Kasich plan to take over business-profits tax collection raises concerns
Posted March 06, 2017 in Press Releases
Proposal strips local control and may reduce revenue for some
Governor John Kasich has proposed having the state take overcollectionof the municipal income tax on business profits. But the move raises a host of concerns, including the loss of local control over a revenue source that accounts for more than $600 million a year. Cities would receive revenue less frequently, taxpayer audits in some instances might not be done as consistently and administration of the new system is a question mark, according to a new report by Policy Matters Ohio.
Another element of the proposal would eliminate the tax on certain business profits and reduce local revenues. When a similar proposal was made in 2013, Grove City estimated it would cost $106,000 a year, or the equivalent of one police officer. Savings under the overall plan to a number of cities appear to be exaggerated.

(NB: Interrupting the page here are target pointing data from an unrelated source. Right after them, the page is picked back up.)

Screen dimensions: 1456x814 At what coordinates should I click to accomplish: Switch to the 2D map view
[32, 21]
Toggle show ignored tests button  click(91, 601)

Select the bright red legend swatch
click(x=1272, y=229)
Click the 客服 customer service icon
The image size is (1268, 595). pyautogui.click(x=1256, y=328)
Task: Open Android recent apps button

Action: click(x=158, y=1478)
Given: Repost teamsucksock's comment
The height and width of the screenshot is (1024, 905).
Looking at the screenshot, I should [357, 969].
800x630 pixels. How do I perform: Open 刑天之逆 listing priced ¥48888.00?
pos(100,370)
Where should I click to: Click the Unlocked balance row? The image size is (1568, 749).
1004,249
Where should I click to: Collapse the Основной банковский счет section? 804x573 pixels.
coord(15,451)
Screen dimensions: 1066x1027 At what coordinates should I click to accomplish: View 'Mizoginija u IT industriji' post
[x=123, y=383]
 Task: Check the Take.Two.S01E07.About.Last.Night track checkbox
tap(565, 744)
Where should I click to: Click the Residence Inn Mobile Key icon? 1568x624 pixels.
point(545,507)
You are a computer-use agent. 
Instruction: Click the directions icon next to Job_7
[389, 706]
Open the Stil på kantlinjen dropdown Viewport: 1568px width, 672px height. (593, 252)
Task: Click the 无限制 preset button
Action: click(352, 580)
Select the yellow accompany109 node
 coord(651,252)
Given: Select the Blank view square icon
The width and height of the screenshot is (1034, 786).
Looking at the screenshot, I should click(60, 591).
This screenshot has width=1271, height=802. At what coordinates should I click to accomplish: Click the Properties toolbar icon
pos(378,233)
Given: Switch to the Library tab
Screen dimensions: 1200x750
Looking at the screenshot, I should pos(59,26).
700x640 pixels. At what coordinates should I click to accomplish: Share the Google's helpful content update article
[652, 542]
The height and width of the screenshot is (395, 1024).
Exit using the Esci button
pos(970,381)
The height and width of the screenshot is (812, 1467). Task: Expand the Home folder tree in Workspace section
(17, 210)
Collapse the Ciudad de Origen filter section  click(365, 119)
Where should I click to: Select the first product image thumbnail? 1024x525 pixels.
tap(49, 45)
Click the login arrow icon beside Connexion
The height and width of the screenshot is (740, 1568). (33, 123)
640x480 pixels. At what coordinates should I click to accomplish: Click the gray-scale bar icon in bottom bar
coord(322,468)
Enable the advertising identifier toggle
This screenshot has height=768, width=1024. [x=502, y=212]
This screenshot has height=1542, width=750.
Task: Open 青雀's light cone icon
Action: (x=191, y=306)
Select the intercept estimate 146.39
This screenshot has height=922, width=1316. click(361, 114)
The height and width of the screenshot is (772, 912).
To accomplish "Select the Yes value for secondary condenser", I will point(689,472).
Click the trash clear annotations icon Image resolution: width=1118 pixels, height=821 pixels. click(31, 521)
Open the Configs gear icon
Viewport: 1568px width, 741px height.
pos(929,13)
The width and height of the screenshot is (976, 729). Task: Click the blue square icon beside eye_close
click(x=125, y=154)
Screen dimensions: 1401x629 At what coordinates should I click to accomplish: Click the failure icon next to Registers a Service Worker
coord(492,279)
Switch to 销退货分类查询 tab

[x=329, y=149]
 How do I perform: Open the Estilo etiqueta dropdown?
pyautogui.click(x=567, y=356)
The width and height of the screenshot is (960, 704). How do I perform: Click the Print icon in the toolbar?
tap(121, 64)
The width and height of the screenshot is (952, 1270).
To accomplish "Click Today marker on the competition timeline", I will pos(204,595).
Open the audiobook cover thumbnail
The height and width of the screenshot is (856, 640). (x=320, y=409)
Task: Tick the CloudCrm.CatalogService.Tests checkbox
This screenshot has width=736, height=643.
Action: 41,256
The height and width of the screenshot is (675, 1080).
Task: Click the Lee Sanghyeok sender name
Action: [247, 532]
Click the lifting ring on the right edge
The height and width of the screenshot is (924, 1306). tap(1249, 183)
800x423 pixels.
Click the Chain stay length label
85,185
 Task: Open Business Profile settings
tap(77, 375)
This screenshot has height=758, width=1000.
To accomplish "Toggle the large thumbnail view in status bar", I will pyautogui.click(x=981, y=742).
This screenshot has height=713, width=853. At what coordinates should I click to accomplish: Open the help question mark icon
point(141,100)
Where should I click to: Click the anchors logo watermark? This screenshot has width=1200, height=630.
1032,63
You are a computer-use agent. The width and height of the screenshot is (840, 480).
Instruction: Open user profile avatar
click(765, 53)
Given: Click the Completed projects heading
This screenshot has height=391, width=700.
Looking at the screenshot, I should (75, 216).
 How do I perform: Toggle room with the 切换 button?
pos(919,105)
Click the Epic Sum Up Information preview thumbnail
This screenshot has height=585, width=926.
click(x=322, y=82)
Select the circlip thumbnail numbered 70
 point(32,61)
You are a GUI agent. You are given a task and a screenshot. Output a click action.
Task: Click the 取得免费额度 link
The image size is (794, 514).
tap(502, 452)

Concerns that the current tax system is an administrative burden on business are overstated; if they choose companies already can file their tax form with just two agencies, the Regional Income Tax Agency and the Central Collection Agency, which cover the majority of the municipalities in the state that levy a local tax on business profits. Taking over the collection of local income tax on business profits also raises the prospect that the state will move to eliminate the local profits tax, much as the General Assembly repealed the state’s corporate income tax in 2005.
“It’s no wonder that city councils across the state have been passing resolutions opposing the tax collection proposal,” said Zach Schiller, Policy Matters Ohio research director and author of the report. “The General Assembly should be wary of this plan.”
Policy Matters Ohio is a nonprofit, nonpartisan state policy research institute with offices in Cleveland and Columbus.